**Work task**
Somewhere below are a line with "Viewport: 791px width, 591px height." and a later line with "Task: Click the first". Output exactly those lines and all lines between them.

Source records:
<<<<

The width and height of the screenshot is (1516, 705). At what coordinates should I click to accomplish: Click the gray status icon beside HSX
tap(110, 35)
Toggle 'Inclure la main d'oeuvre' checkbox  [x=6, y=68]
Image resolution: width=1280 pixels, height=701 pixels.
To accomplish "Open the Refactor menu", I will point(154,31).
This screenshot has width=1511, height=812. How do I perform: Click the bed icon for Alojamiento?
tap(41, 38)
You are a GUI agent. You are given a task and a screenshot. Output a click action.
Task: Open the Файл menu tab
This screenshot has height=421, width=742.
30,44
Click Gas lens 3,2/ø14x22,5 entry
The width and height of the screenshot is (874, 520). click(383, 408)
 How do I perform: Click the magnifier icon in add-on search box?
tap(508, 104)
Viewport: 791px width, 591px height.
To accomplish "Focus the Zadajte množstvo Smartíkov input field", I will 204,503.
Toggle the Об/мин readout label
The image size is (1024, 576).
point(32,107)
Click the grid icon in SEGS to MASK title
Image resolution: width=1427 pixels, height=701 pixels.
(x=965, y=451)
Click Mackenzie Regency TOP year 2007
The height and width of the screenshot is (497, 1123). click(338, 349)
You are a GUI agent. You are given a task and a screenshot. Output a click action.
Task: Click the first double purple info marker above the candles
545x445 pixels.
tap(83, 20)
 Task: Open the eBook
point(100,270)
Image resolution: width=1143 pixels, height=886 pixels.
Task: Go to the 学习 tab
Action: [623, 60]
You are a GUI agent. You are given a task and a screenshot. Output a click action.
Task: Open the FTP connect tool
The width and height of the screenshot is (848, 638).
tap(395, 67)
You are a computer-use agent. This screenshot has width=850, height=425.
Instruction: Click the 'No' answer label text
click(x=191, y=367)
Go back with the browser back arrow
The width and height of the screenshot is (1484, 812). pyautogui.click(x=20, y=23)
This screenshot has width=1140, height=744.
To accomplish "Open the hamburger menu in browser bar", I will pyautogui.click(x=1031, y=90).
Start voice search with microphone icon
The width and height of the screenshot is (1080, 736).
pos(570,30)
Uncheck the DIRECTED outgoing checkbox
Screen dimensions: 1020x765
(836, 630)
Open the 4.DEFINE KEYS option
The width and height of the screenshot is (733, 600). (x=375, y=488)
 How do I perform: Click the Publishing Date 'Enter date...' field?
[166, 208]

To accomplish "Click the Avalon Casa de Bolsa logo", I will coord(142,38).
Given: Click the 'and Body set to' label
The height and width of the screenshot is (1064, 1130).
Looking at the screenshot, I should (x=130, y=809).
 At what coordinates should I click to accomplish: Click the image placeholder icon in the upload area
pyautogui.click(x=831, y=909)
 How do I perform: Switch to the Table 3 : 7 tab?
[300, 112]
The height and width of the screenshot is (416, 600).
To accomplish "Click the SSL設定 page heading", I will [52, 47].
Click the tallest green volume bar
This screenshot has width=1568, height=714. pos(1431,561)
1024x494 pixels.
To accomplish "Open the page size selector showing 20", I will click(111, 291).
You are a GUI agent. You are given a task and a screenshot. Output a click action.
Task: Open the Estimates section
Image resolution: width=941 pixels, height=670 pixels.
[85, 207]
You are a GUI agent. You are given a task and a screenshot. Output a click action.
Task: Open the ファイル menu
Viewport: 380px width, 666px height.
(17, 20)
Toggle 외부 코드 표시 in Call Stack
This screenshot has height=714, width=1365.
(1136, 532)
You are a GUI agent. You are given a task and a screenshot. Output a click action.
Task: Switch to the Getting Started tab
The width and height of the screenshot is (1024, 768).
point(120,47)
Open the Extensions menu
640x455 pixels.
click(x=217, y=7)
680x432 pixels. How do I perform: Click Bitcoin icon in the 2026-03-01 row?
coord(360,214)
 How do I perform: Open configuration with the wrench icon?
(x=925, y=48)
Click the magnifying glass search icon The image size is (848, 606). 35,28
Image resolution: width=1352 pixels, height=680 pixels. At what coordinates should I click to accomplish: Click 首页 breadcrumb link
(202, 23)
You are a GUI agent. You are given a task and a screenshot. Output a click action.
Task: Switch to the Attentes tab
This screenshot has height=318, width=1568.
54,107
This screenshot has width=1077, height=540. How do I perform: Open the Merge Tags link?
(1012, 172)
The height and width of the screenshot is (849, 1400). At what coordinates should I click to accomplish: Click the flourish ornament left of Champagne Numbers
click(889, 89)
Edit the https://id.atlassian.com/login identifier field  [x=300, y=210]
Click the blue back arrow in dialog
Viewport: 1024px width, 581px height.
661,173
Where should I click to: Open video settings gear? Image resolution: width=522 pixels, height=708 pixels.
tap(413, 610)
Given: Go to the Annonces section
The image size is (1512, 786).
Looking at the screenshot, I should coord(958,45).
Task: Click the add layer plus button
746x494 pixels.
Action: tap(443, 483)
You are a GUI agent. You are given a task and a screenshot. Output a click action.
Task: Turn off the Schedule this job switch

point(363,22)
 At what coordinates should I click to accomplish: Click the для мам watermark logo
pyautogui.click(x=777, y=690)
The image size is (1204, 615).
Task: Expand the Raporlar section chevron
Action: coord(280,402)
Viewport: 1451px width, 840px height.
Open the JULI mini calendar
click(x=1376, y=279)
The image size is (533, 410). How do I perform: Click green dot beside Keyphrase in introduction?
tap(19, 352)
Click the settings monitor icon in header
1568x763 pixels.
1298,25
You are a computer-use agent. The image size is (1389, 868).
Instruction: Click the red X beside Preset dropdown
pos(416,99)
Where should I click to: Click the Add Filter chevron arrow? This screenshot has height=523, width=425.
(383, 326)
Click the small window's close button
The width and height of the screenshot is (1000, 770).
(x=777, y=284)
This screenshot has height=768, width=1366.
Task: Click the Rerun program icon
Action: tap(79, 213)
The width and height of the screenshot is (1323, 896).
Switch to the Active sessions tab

>>>>

**Output**
Viewport: 791px width, 591px height.
To accomplish "Focus the Zadajte množstvo Smartíkov input field", I will 204,503.
Toggle the Об/мин readout label
The image size is (1024, 576).
point(32,107)
Click the grid icon in SEGS to MASK title
Image resolution: width=1427 pixels, height=701 pixels.
(x=965, y=451)
Click Mackenzie Regency TOP year 2007
The height and width of the screenshot is (497, 1123). click(338, 349)
You are a GUI agent. You are given a task and a screenshot. Output a click action.
Task: Click the first double purple info marker above the candles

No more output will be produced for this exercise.